Context / How to reproduce

python --version: Python 3.10.13 mlserver --version: mlserver, version 1.4.0

requires mlserver-huggingface

model-settings.json:

{
    "name": "transformer",
    "implementation": "mlserver_huggingface.HuggingFaceRuntime",
    "parameters": {
        "extra": {
            "task": "text-generation",
            "pretrained_model": "distilgpt2"
        }
    }
}

settings.json:

{
    "debug": true,
    "kafka_enabled": true,
    "kafka_servers": "<redacted>"
}

example.py:

import json
from kafka import KafkaProducer

producer = KafkaProducer(bootstrap_servers="<redacted>:9094")

headers = {
    "mlserver-model": b"transformer",
}
inference_request = {
    "inputs": [
        {
            "name": "args",
            "shape": [1],
            "datatype": "BYTES",
            "data": ["ml server cant do bytes yet"],
        }
    ]
}
producer.send(
    "mlserver-input",
    json.dumps(inference_request).encode("utf-8"),
    headers=list(headers.items()))
producer.flush()

Possible Solution

The http server has a special encoder that is used to make this possible, simplest idea would be to just reuse that.

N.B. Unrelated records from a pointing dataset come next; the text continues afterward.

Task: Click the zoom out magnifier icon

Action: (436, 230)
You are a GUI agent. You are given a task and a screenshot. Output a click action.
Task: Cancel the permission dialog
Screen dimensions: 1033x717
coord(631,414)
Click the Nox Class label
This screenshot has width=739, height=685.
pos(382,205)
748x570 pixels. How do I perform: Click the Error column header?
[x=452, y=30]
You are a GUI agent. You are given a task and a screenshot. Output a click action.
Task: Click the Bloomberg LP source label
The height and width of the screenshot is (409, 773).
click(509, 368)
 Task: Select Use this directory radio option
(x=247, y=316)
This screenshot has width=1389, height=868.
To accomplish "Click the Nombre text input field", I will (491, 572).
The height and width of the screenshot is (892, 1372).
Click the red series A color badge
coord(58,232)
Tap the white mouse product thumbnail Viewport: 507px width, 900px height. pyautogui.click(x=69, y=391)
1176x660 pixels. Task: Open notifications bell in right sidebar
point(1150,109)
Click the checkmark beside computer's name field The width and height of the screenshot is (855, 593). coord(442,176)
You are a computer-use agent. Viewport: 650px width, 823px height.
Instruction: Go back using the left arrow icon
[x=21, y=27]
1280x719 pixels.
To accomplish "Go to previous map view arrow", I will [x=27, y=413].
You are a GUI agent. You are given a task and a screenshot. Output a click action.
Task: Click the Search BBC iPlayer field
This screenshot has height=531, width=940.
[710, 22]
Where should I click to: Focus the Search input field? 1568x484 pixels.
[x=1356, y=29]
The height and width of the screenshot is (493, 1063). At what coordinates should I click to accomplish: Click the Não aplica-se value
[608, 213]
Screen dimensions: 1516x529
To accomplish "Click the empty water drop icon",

DerTiedemann avatar Mar 05 '24 00:03 DerTiedemann

I created a initial Draft on how this could be done in #1622, but this is not DRY. Once this has been vetted I would refactor the code and write the appropriate tests.

DerTiedemann avatar Mar 05 '24 00:03 DerTiedemann

I'm facing the same issue when my model outputs a numpy.array of string. It works fine when invoked through the REST API, but failed when invoked via Kafka server. I believe this is because of the difference on how InferenceResponse object is serialized. FastAPI uses the fastapi.encoders.jsonable_encoder function, while KafkaMessage uses json.dumps(InferenceResponse.dict()) [code]

I tried adding jsonable_encoder prior to json.dumps in KafkaMessage encoder function and it seems to have solved the issue.

from fastapi.encoders import jsonable_encoder

def _encode_value(v: dict) -> bytes:
    v = jsonable_encoder(v)

    if orjson is None:
        dumped = json.dumps(v)
        return dumped.encode("utf-8")

    return orjson.dumps(v)

Using pydantic's encoder as the default encoder is also a possible solution (for pydantic<2).

from pydantic.json import pydantic_encoder

def _encode_value(v: dict) -> bytes:
    if orjson is None:
        dumped = json.dumps(v, default=pydantic_encoder)
        return dumped.encode("utf-8")

    return orjson.dumps(v, default=pydantic_encoder)

hansen-young avatar Jul 04 '24 07:07 hansen-young

@hansen-young we merged a contribution from @DerTiedemann https://github.com/SeldonIO/MLServer/pull/1622 that fixes this issue. Please submit a new ticket if there are things still that need to be fixed.

sakoush avatar Jul 04 '24 13:07 sakoush